Making self-driving cars human-friendly
Automated vehicles could be made more pedestrian-friendly thanks to new research which could help predict when people will cross the road.
Leeds scientists investigating how to better understand human behaviour in traffic say that neuroscientific theories of how the brain makes decisions can be used in automated vehicle technology to improve safety and make them more human-friendly.
The researchers set out to determine whether a decision-making model called drift diffusion could predict when pedestrians would cross a road in front of approaching cars, and whether it could be used in scenarios where the car gives way to the pedestrian, either with or without explicit signals. This prediction capability will allow the autonomous vehicle to communicate more effectively with pedestrians, in terms of its movements in traffic and any external signals such as flashing lights, to maximise traffic flow and decrease uncertainty.
Drift diffusion models assume that people reach decisions after accumulation of sensory evidence up to a threshold at which the decision is made.

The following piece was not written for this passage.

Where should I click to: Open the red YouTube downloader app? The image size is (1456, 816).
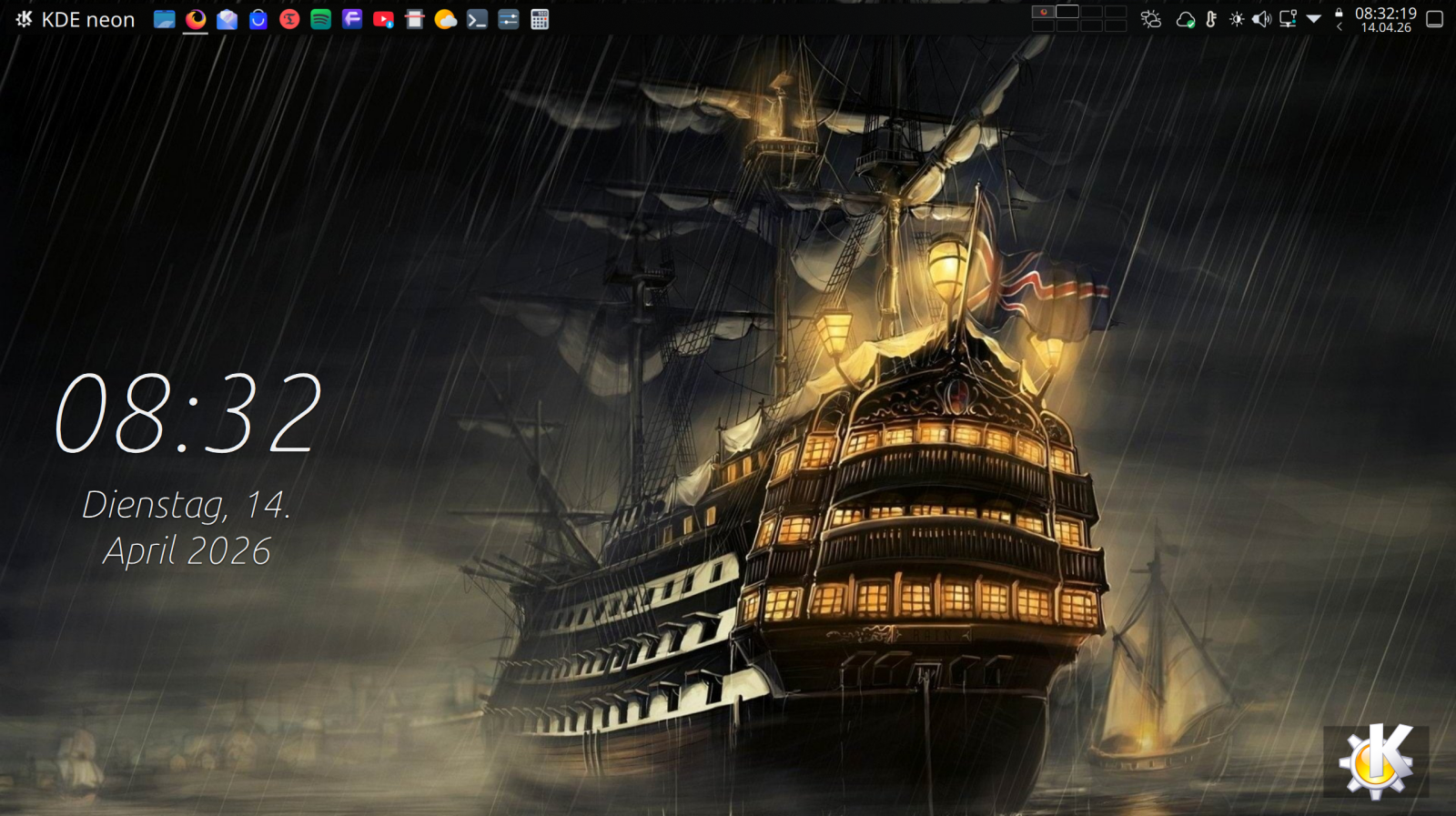point(383,19)
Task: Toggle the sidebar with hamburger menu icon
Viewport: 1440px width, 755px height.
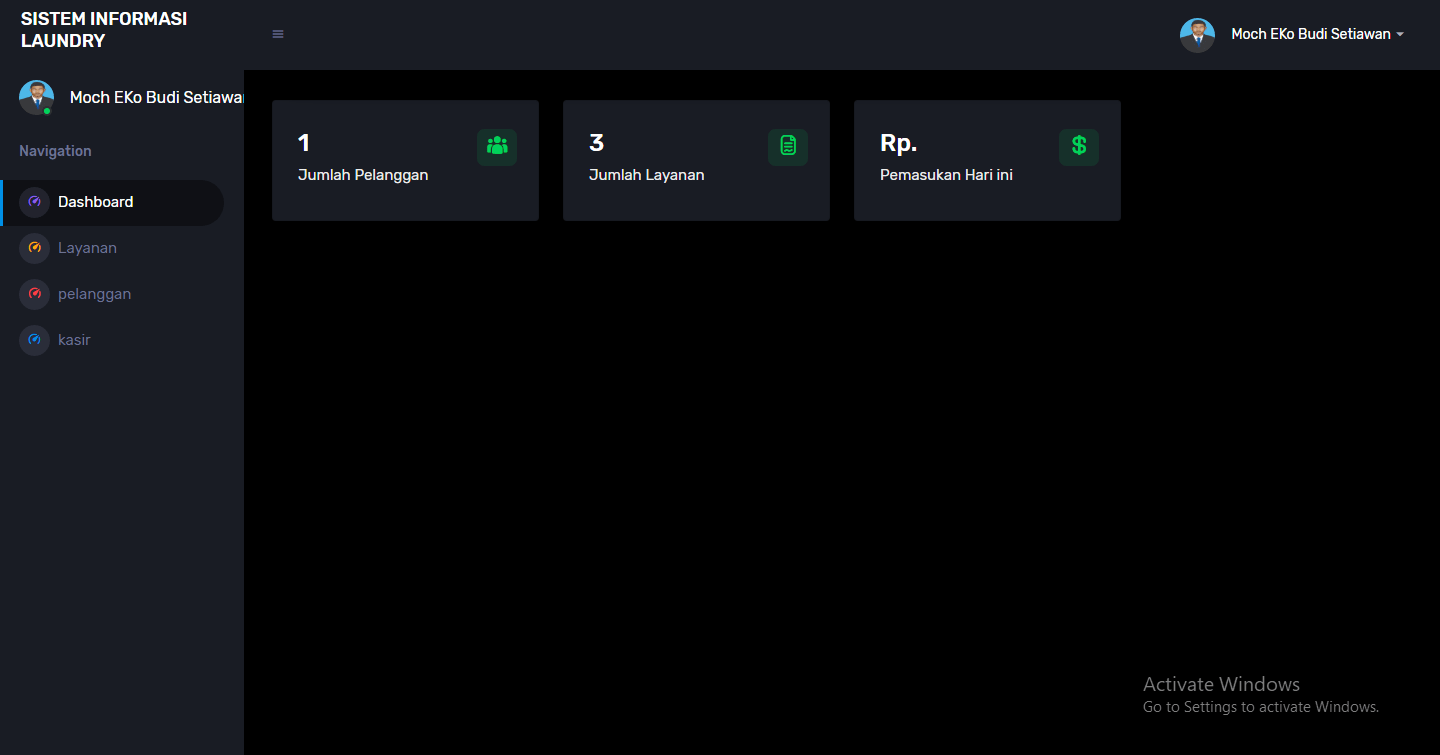Action: coord(278,34)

It is exciting to see that these theories from cognitive neuroscience can be brought into this type of real-world context and find an applied use.
Professor Gustav Markkula, from the University’s Institute for Transport Studies, is senior author of the study. He said: “When making the decision to cross, pedestrians seem to be adding up lots of different sources of evidence, not only relating to the vehicle’s distance and speed, but also using communicative cues from the vehicle in terms of deceleration and headlight flashes.
“When a vehicle is giving way, pedestrians will often feel quite uncertain about whether the car is actually yielding, and will often end up waiting until the car has almost come to a full stop before starting to cross. Our model clearly shows this state of uncertainty borne out, meaning it can be used to help design how automated vehicles behave around pedestrians in order to limit uncertainty, which in turn can improve both traffic safety and traffic flow.
“It is exciting to see that these theories from cognitive neuroscience can be brought into this type of real-world context and find an applied use.”
To test their model, the team used virtual reality to place trial participants in different road-crossing scenarios in the University’s unique HIKER (Highly Immersive Kinematic Experimental Research) pedestrian simulator. Study participants’ movements were tracked in high detail while walking freely inside a stereoscopic 3D virtual scene, showing a road with oncoming vehicles. The participants’ task was to cross the road as soon as they felt safe to do so.
Different scenarios were tested, with the approaching vehicle either maintaining the same speed or decelerating to let the pedestrian cross, sometimes also flashing the headlights, representing a commonly used signal for yielding intentions in the UK.
As predicted by their model, the researchers found that participants behaved as if they were deciding on when to cross by adding up, over time, the sensory data from vehicle distance, speed, acceleration, as well as communicative cues. This meant that their drift diffusion model could predict if, and when, pedestrians would be likely to begin crossing the road.
Professor Markkula said: “These findings can help provide a better understanding of human behaviour in traffic, which is needed both to improve traffic safety and to develop automated vehicles that can coexist with human road users.
“Safe and human-acceptable interaction with pedestrians is a major challenge for developers of automated vehicles, and a better understanding of how pedestrians behave will be key to enable this.”
Lead author Dr Jami Pekkanen, now of the University of Helsinki, carried out the research while at Leeds. He said: “Predicting pedestrian decisions and uncertainty can be used to optimise when, and how, the vehicle should decelerate and signal to communicate that it's safe to cross, saving time and effort for both."